BEGIN PASSAGE PROVIDED
Johnson accomplishes the unthinkable

Updated: February 15, 2010, 12:13 PM ET

AP Photo/Rusty Jarrett

Jimmie Johnson did something that many NASCAR observers thought would never be done.

HOMESTEAD, Fla. -- Jimmie Johnson was chasing much more than a championship.

He was also chasing NASCAR history.

The most dominant driver of this decade won a record fourth consecutive championship Sunday night at Homestead-Miami Speedway, where he raced hard to finish fifth when 25th place would have gotten the job done.

In doing so, Johnson joined Richard Petty (7), Dale Earnhardt (7) and teammate Jeff Gordon (4) as the only drivers to win more than three titles.

"The cool thing is, we're not done yet," he warned.

All he ever wanted was a chance to race against the very best. Maybe even win a race or two.

Never did he expect to be a champion.

Especially four times over.

"I grew up on two wheels in the dirt," the 34-year-old Californian said. "I had no clue I was going to end up here racing stock cars and doing something that had never been done before. To do something that's never been done in the sport, and love the sport like I do and respect it like I do and the greats -- Petty, Earnhardt, Gordon -- to do something they have never done is so awesome.

"And to win four championships in eight years, what this team has done -- this is unbelievable."

Johnson bulldozed his way into the record books, pouncing when the 10-race Chase for the Sprint Cup championship began to pull team owner Rick Hendrick into the record books with him. Johnson's title gave a record 12th overall championship to Hendrick, who was in North Carolina with a niece who was undergoing an emergency liver transplant.

In his absence, Johnson, Mark Martin and Gordon celebrated a 1-2-3 finish in the final points standings, the first time in NASCAR history a team owner has swept the standings with cars he has solely owned the entire season.

"Heavy hearts and prayers with the boss man and the family," Martin said, paying homage to Hendrick. "That sort of takes a little bit of the shine off of it. But congratulations to Hendrick Motorsports, to Jimmie Johnson -- Superman -- and to my team."

Superman, indeed.

Johnson now stands atop NASCAR as a one-man dynasty, much like Tiger Woods, Roger Federer and Lance Armstrong in their sports.

Only Johnson hasn't been feted under a blizzard of confetti by himself. His mighty Hendrick team rules NASCAR the way the UCLA Bruins once dominated the hardwood or Michael Jordan's Chicago Bulls reigned supreme.

There's seemingly plenty of chances left for Johnson's tag-team with crew chief Chad Knaus to keep Hendrick and the No. 48 in the title hunt for another decade.

Johnson signed a five-year contract extension to drive for Hendrick through 2015, and Knaus has insisted the No. 48 team can keep this pace for the next several years.

Johnson doesn't want to take anything for granted along the way.

"I don't know if we'll win another championship," he said. "I feel in my heart we'll be competitive, but at some point in time, we won't be that team."
END PASSAGE PROVIDED
Please continue the article on Jimmie Johnson's fourth straight NASCAR championship, picking up after its final sentence.
BEGIN SUPPLIED MATERIAL
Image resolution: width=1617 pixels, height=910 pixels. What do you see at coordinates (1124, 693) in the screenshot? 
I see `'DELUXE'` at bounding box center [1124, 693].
END SUPPLIED MATERIAL
EXERCISE RESPONSE:
Nationwide Series: Busch puts bow on series championship

Kyle Busch needed only the green flag to drop to win his first NASCAR title. His coronation was never in doubt and neither, really, was the outcome of the Nationwide Series finale.

Busch made it a double dose of celebration for Joe Gibbs Racing, wrapping up the series championship before turning a single lap and capping Saturday night at Homestead-Miami Speedway with his ninth trip to Victory Lane.

"It's not easy to win in any division in this sport when you're racing against some of the best," Busch said. "It's a big deal."

Busch held off a hard-charging Carl Edwards to win the 300-mile race, a fitting ending because the two NASCAR stars finished 1-2 in the final standings.

By the numbers, Busch was sensational in NASCAR's second-tier series.

He led a record 2,698 laps, had a record 11 second-place finishes, and finished 210 points ahead of Edwards.

Busch's championship run helped the cocky 24-year-old star get his swagger back and eased the sting from his failure to qualify for the Chase for the championship in the Sprint Cup Series.

"It says a lot about the people I'm around," Busch said.

Camping World Truck Series: Double the fun for Kevin Harvick Inc.

Kevin and Delana Harvick were an extremely happy couple Friday night.

Kevin Harvick made a late pass to cap a dominating show to win the season-ending Trucks series race at Homestead-Miami Speedway, and wife Delana clinched the owners' championship when Ron Hornaday Jr. -- who had already wrapped up his fourth Trucks title -- finished eighth.

"That's the way to put an end to a year, right there!" Kevin Harvick shrieked into the radio as he crossed the line.

Harvick went into the pit after Ryan Sieg went into the wall and brought out a caution flag with seven laps left. Harvick took four tires, exited pit road first and lined up just behind Timothy Peters -- who took a risk by staying out -- for a green-white-checkered finish.

Harvick passed Peters in the very first turn after the restart and cruised to the win.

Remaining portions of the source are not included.